A Glimmer of Hope: Resilience at the BCI World Hybrid 2022 Conference
Since the lift of the first lockdown in June 2020, we have talked incessantly about returning to the ‘new normal.’ For those of us in the resilience field, it was a common goal after disruption not to return to normal, but rather to a ‘new normal’: one where we had learnt from our mistakes and built a more robust operating model, possibly in a new direction of business.
This time last year, I would have happily exchanged our ‘new normal’ for the ‘old normal.’ Resilience professionals looked like they had gone nine rounds with Mike Tyson; after a year of early mornings and late nights responding to the pandemic, followed by a year racing to ensure compliance with the new OpRes policy, most of us were running on empty.
Then earlier this year, in-person events began to creep back onto the calendar. The first few were poorly attended, with many assuming (rightly) that others wouldn’t bother to make the trip into the city or that they wouldn’t feel safe doing so. What a difference six months makes though! Gradually, we have seen the return of the ‘conference,’ a phenomenon only remembered by those born pre-2001.
The Return of the Resilience Industry
Attendees flooded back from far and wide to attend the BCI World Hybrid conference in person, with tickets sold out far in advance. They discarded the jogging bottoms that had been a staple wardrobe item for the last few years, dug out the makeup that might still be in-date, and, in my case, tried to pull together an outfit that looked like it was in some way co-ordinated.

──────────

> **EXERCISE INSTRUCTIONS**
Extend the article on resilience at the BCI World Hybrid 2022 conference, continuing directly from its final sentence above.

> **COLLECTED MATERIAL**
──────────

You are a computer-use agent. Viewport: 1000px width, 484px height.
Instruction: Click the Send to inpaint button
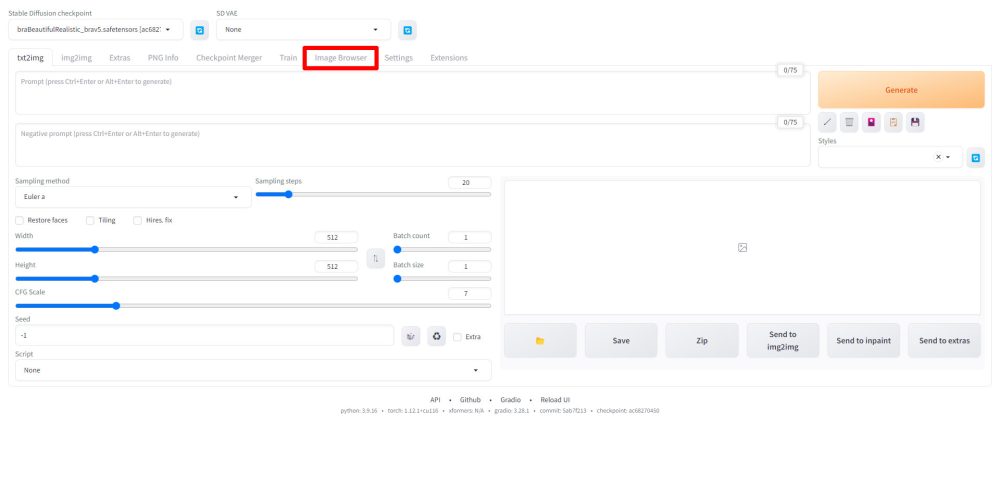[x=865, y=341]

──────────

> **TASK RESULT**
It’s incredible the relief and inspiration you can receive when coming together in person to discuss topics close to your heart, or at least top of mind, with those who understand what you’re talking about. There are only so many times my friendship group can try to understand the difference between RTOs and Impact Tolerances and why it’s important. Sadly, it’s not a question that comes up very often in pub quizzes.
There’s nothing overly revolutionary in the field of resilience year on year, at least not concept wise, and I find it amusing that we still attend conferences expecting to hear about something new. We do, of course, develop new standards, policies, and, in the case of Operational Resilience, disciplines, but they are simply tools and resources for us to use to help build more robust and resilient firms. The technology and experience of personnel improve and develop over time, but the overarching practice is the same: you seek to understand what is important to your organisation, you build response plans, you test or exercise, and you implement lessons learned.
Riding the Wave of Operational Resilience
Stella Nunn, (Director, Operational Resilience at PwC) and I led the keynote session on Operational Resilience, providing guidance on what firms can be doing now to ensure they are not just compliant by the 2025 regulatory deadline, but resilient too. Given that many in the resilience field won’t be working for regulated financial services firms, the ‘stick’ of compliance isn’t there for them; instead, they have this opportunity to ride the wave of interest and engagement from stakeholders that the new regulations have brought with them.
Whether you see Operational Resilience as BC plus, or as a separate discipline, or think that it should sit under risk, the message is still the same. This is your opportunity to seize on the momentum happening across the industry; to zero in on what is actually critical or important to your firm, the customer, and the market; and to set-up a programme, team, and tools that will stand the test of time.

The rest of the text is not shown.